*** Data provided Section Begins ***
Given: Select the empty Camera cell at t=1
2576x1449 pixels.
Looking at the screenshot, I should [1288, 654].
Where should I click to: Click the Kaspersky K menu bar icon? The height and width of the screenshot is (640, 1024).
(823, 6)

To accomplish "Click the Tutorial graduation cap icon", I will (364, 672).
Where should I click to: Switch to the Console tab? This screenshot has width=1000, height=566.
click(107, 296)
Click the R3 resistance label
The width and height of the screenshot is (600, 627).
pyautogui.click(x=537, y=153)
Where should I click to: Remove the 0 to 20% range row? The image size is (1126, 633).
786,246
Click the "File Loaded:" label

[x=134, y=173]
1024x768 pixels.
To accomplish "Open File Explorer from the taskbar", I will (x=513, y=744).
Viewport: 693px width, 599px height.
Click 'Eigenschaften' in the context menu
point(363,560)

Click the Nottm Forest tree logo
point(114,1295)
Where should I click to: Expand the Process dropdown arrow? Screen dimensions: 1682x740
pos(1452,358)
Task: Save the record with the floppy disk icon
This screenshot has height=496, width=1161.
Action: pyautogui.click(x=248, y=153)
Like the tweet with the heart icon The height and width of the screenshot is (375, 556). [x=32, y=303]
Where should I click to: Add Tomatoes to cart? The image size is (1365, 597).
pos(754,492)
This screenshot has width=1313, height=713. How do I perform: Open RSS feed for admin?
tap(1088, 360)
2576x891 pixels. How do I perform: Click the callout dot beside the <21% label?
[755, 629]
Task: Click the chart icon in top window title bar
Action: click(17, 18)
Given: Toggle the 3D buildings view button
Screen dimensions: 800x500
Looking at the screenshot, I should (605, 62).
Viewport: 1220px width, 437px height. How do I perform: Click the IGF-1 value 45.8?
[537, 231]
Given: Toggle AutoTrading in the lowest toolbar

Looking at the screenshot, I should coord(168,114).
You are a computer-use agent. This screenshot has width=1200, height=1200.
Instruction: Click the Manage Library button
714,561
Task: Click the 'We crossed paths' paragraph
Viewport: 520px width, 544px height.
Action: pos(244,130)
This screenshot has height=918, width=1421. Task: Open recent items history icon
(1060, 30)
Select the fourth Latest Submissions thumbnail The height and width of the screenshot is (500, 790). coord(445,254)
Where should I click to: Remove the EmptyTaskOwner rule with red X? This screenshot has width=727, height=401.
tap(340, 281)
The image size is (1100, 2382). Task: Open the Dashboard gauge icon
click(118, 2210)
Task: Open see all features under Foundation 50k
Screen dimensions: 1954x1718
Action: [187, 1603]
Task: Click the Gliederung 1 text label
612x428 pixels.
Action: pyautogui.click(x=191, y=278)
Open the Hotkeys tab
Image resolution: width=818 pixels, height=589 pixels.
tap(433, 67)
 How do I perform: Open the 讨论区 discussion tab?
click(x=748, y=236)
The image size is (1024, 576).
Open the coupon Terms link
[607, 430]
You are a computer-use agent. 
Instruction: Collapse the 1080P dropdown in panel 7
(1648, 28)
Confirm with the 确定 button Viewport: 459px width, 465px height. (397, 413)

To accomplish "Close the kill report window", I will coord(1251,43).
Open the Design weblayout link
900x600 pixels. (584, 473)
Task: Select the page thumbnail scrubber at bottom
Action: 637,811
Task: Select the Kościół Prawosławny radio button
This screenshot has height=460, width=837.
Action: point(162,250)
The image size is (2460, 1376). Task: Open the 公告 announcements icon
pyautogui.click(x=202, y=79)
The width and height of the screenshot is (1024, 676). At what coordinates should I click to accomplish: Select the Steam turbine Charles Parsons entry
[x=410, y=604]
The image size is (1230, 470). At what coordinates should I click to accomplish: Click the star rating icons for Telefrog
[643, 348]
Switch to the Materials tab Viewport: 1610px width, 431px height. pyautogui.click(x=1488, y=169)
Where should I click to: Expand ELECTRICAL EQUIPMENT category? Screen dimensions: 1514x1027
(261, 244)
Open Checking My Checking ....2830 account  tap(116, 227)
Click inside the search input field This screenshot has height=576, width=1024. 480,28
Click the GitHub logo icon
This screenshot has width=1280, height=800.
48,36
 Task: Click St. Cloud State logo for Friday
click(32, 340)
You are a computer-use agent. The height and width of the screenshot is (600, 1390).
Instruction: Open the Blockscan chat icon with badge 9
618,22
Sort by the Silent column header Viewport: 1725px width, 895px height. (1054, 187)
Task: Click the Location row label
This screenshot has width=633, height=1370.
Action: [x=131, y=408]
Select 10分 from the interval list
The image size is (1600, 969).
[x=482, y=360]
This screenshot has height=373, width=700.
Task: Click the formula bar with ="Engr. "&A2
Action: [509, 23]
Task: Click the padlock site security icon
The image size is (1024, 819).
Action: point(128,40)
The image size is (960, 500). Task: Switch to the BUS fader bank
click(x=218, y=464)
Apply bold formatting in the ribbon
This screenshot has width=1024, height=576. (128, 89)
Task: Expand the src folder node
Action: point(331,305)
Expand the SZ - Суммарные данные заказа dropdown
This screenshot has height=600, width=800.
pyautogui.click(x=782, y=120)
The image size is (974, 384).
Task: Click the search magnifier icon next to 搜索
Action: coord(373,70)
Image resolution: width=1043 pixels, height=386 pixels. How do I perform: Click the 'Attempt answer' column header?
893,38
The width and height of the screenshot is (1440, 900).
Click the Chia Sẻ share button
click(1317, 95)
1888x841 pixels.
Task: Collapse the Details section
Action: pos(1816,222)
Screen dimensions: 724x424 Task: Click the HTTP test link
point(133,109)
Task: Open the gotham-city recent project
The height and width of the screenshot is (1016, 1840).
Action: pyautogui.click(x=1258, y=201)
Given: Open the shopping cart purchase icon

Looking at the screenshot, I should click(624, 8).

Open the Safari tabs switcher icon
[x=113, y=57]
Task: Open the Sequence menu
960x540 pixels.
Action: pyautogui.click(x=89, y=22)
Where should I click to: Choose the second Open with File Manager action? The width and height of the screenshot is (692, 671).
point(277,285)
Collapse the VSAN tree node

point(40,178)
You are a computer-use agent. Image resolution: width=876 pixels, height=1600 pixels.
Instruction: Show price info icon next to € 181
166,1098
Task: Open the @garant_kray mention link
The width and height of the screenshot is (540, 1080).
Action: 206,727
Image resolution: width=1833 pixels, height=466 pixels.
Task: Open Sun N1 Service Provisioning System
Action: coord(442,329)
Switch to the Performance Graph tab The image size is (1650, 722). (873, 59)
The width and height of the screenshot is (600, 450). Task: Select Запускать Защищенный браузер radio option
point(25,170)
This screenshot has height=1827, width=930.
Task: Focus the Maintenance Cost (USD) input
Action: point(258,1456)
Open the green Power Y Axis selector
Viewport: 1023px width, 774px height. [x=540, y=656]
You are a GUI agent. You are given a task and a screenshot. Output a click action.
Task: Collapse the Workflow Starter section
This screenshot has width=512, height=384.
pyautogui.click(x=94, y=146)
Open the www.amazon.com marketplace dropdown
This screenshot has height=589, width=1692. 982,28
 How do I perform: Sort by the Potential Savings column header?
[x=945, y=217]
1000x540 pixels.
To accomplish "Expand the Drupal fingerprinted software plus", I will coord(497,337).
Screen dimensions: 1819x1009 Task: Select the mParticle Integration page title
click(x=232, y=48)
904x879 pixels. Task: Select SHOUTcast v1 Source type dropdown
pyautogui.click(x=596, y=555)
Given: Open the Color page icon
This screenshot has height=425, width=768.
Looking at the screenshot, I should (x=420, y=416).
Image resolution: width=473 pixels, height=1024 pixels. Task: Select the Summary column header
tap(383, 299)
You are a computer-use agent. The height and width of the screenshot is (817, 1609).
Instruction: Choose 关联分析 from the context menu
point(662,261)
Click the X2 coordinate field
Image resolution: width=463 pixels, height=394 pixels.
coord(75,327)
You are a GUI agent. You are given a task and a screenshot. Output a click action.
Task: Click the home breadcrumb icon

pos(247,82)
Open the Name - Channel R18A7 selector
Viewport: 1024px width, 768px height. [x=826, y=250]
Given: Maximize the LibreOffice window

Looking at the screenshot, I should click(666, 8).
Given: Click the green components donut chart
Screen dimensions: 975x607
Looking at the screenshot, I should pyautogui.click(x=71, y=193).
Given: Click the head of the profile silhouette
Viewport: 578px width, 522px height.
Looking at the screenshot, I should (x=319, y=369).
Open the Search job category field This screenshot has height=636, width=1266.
*** Data provided Section Ends ***
What the task asks – Count the lines of the entries above that contain the word "will" and give only the number.

Response – 4